I love this little project because it creates a potential ecosystem for us for creating analyses, without needing the person that wrote the code doing the analysis for you, and it runs the code in a reproducible environment.
I wanted to wrap up my examples around Open Humans with another person in the audience. This is Marja – in the front right here – and Marja is super into genetics. And we hit it off the night before last in the bar, and Marja whips out her laptop and joins Open Humans. And then loads her genetic data. And then shares it with an analysis app – a side project that I have that creates a genetic data report. And then she opens up the notebook programs. And she runs a notebook analysis that I had written that does an eye color prediction, and I’m happy to see in the bar, hunched over drinks, it successfully predicted her eye color, that it’s blue or green.
And then Marja said, well how about we edit this, to look at a genetic variant that matters to me. And she’d already collected a list of these positions that mattered, for pregnancy risk factors, in particular for pre-eclampsia, which Marja had had. And so together we edited this code, just a couple lines, to instead look for that variant.
And then, clicked a button, and shared the new code. And when I got back to my hotel room I was able to run that code on my own data.
What I loved about this experience is that I found someone who enjoys their personal data, finds a lot of meaning in it, and in an evening at the bar – and not the entire evening, just a portion of this evening – we were able to go from not having known Open Humans to creating a new forked analysis code shared with the community that does something that Marja’s interested in.
And so with that, I’m going to zoom out, and try to think about the big picture again.
I’ve mentioned to you this thought about peer production. And when I talk about these projects that are adding data, or using data – either to spin up Jupyter servers, or do a visualization, or run a study, or do a citizen science project, or produce a data commons – there’s so many uses for that data. All of these things are modular, in an environment with functionality.
And I consider Open Humans, I hope, to be an environment that is potentially peer production, that each of these is producing anti-rival goods. That the community of people, and potential tools, and data sources, and opportunities to use them grow.
I think that peer production models are powerful, if the situation works. You can’t just do something enthusiastically and expect people to join you.
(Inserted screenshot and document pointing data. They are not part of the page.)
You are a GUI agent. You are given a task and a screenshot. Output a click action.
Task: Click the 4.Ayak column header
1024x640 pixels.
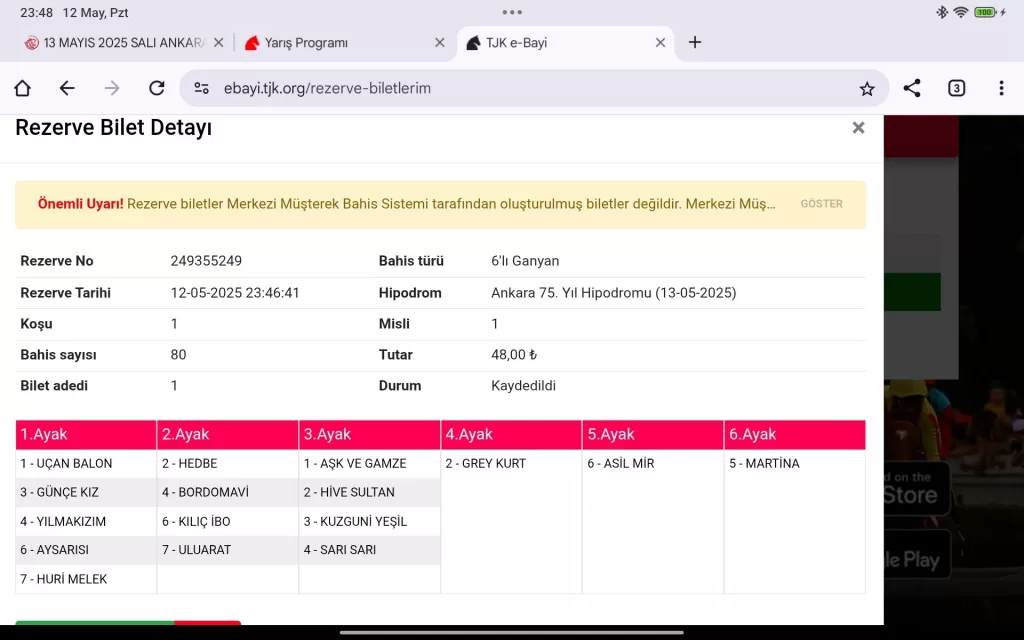[511, 435]
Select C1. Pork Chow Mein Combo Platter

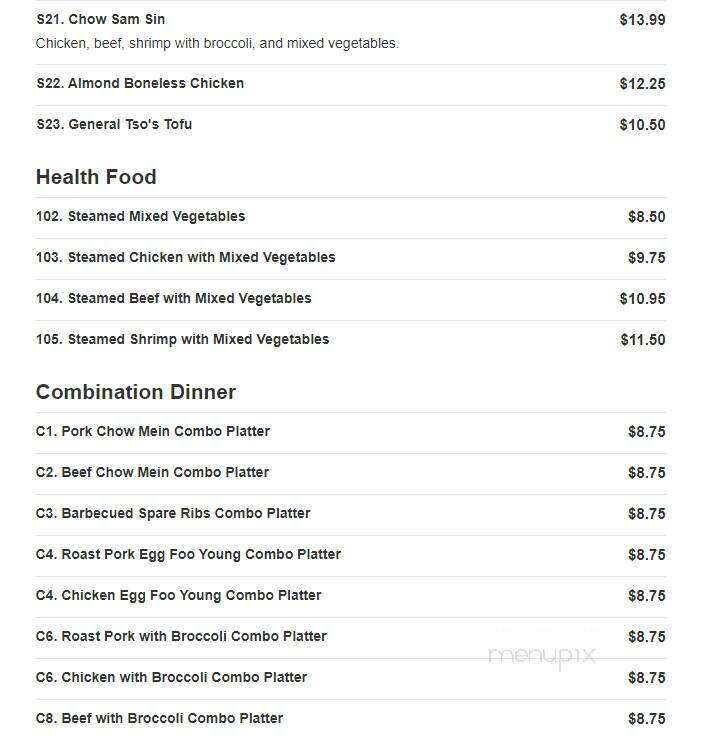pyautogui.click(x=351, y=433)
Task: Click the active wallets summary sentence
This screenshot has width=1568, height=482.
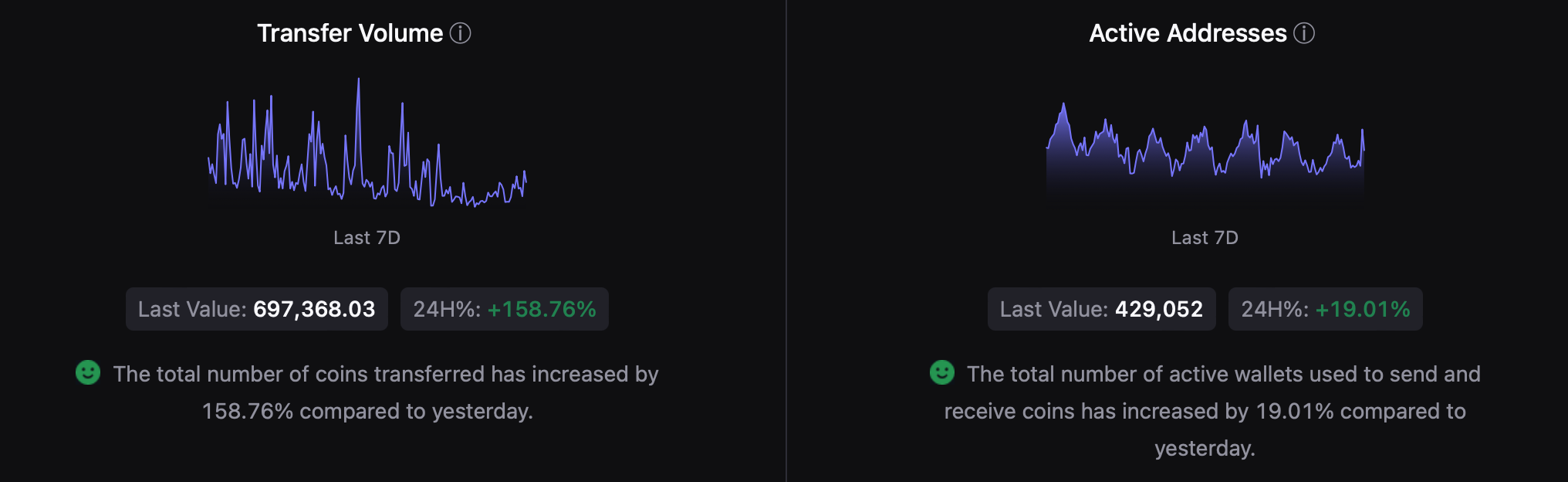Action: [1211, 411]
I think it’s important not to be starry-eyed about it, but to think about how does one design an ecosystem to create a peer production environment. And if they reach critical mass – you need enough stakeholders, enough people doing so that other people start joining, they see it as a safe investment of their own time.
I want to make the point that what wins is not inevitable.
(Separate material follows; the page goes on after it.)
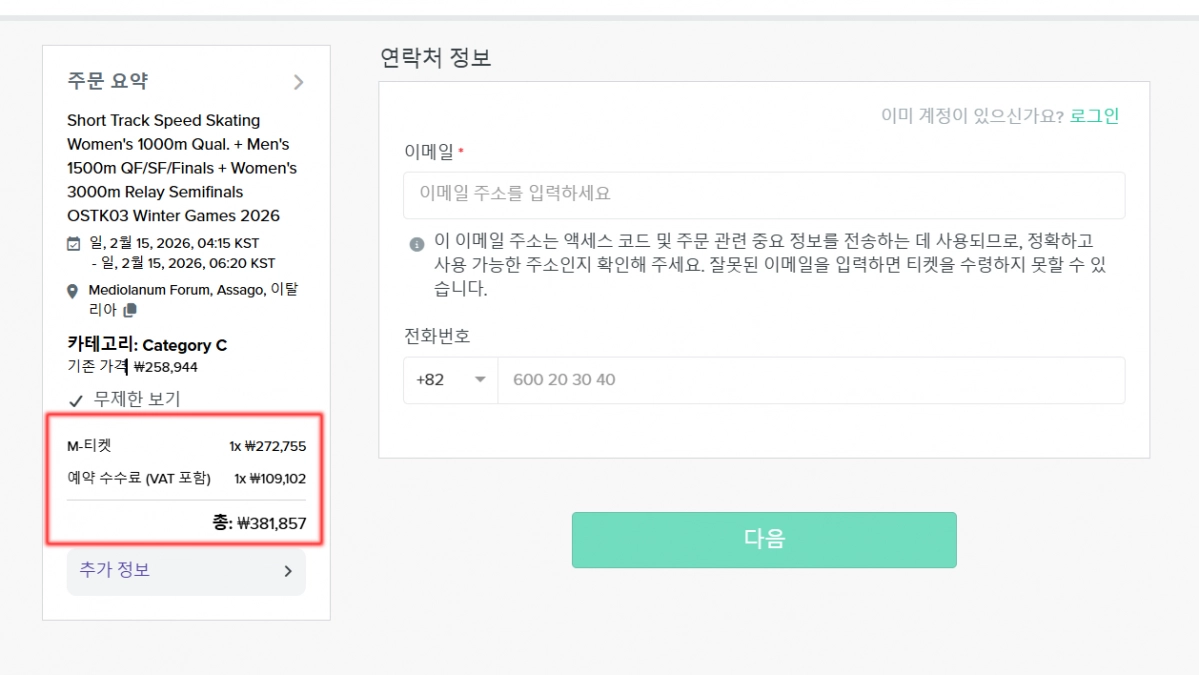Image resolution: width=1199 pixels, height=675 pixels.
Task: Expand the 주문 요약 details chevron
Action: (x=298, y=83)
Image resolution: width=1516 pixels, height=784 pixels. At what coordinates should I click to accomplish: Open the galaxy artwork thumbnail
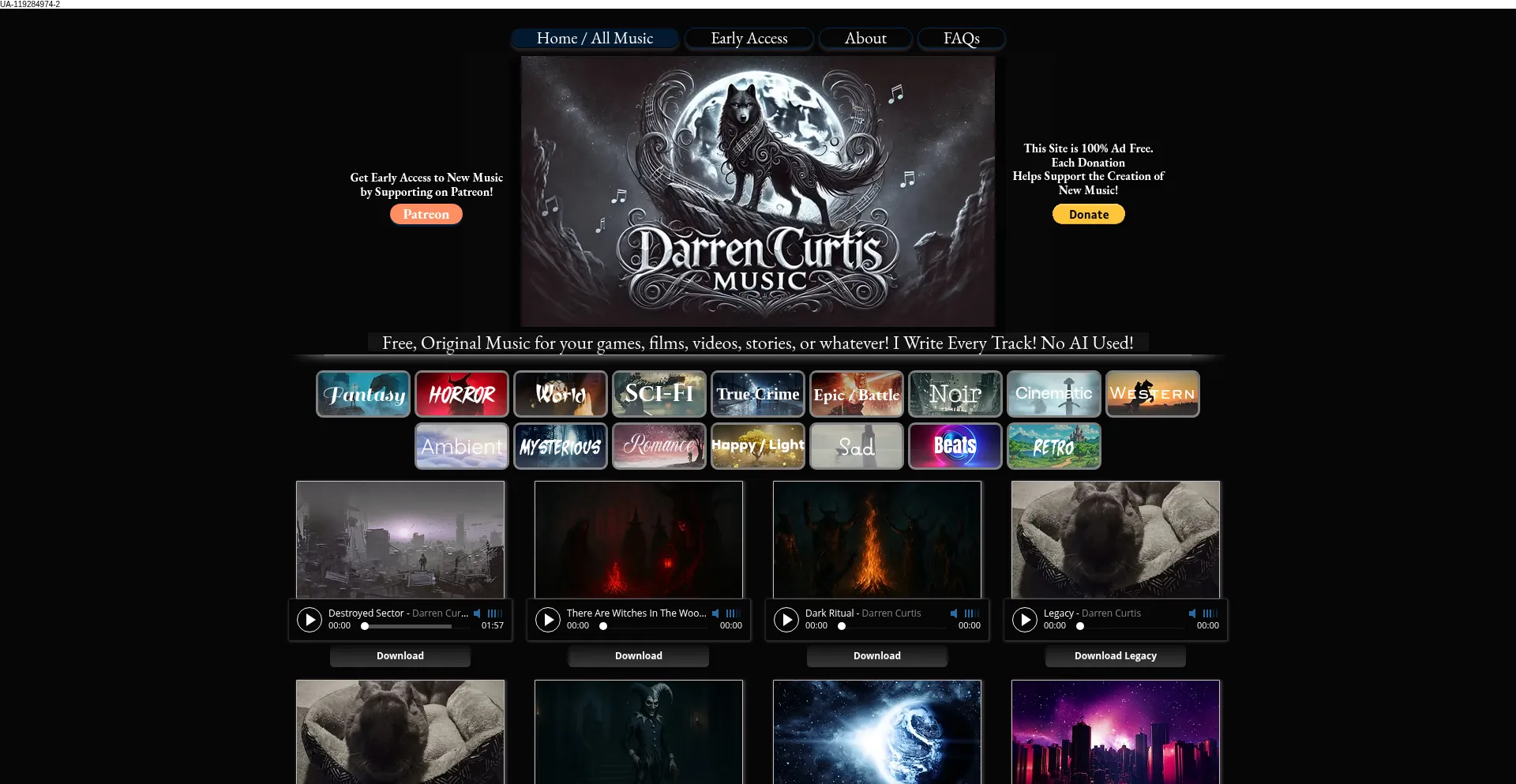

I don’t know that peer production solutions are always possible, or necessarily the right ones. But it’s important to think about what might win, right now.
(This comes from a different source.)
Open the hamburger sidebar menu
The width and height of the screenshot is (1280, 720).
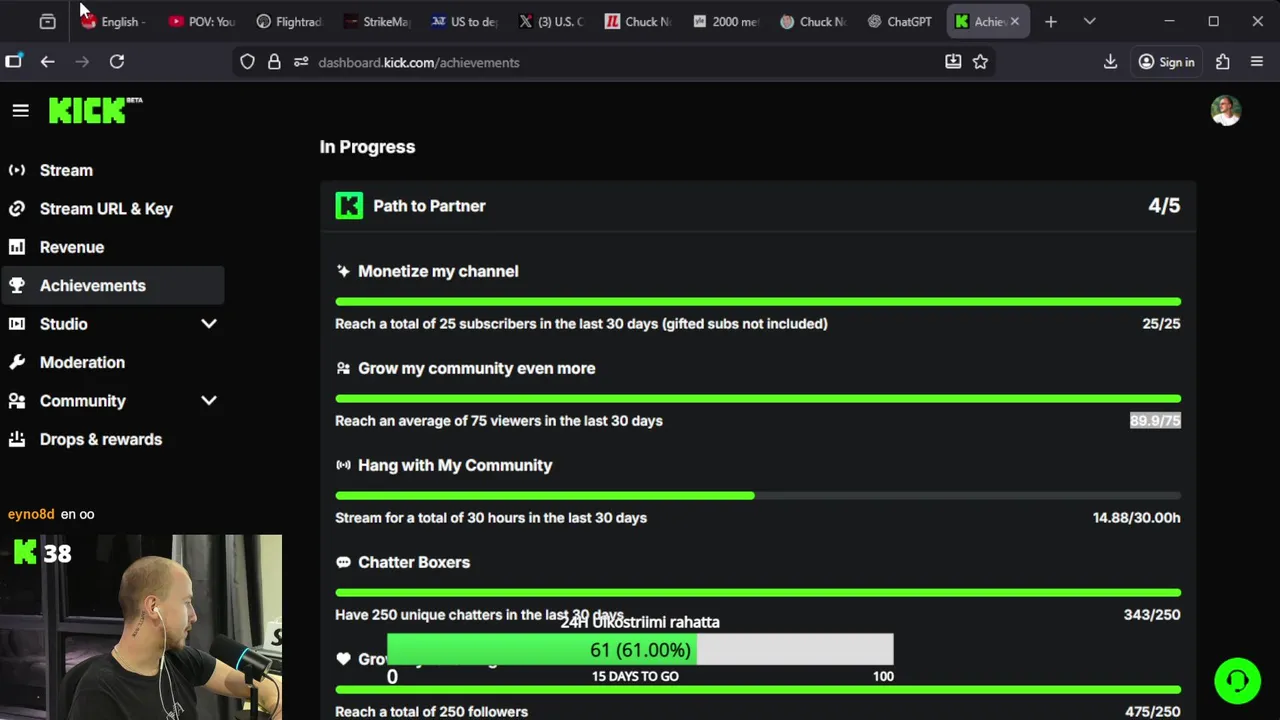pyautogui.click(x=20, y=110)
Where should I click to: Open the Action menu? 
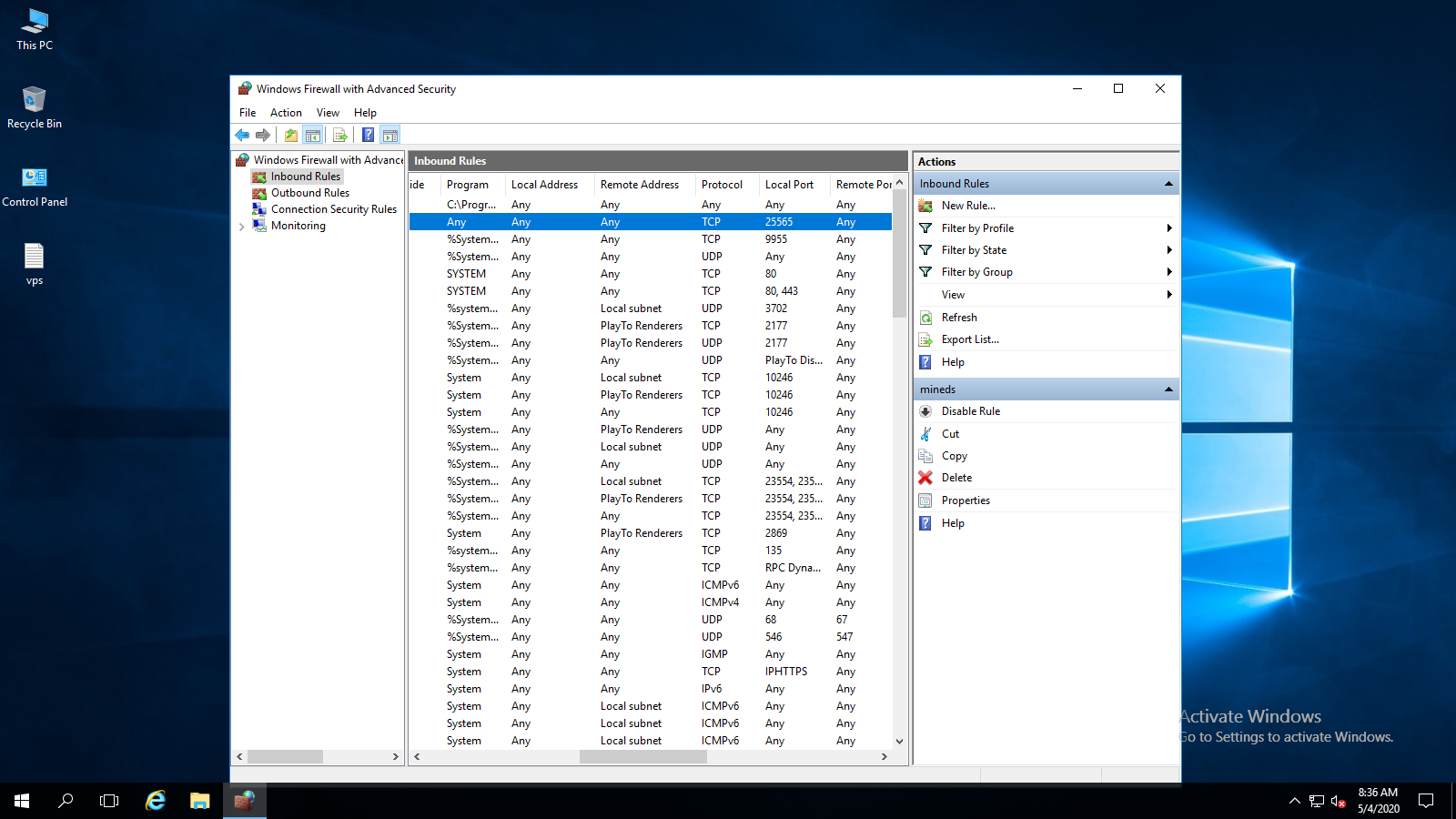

Because Wikipedia didn’t have to be the winner in the space of producing modular, encyclopedic knowledge. It could have been something a little less community driven, and more commercial in nature, like Quora. Or, we didn’t have to have Facebook. We could have had something better.
But once something becomes infrastructure, it can be almost impossible to change.
And so I think that what we do now – the design of what we do now, and the technology, and the communities – matters.
1 It’s not R, it’s Python, which I’m proficient in – but apparently not proficient enough to realize it while preparing and presenting a talk!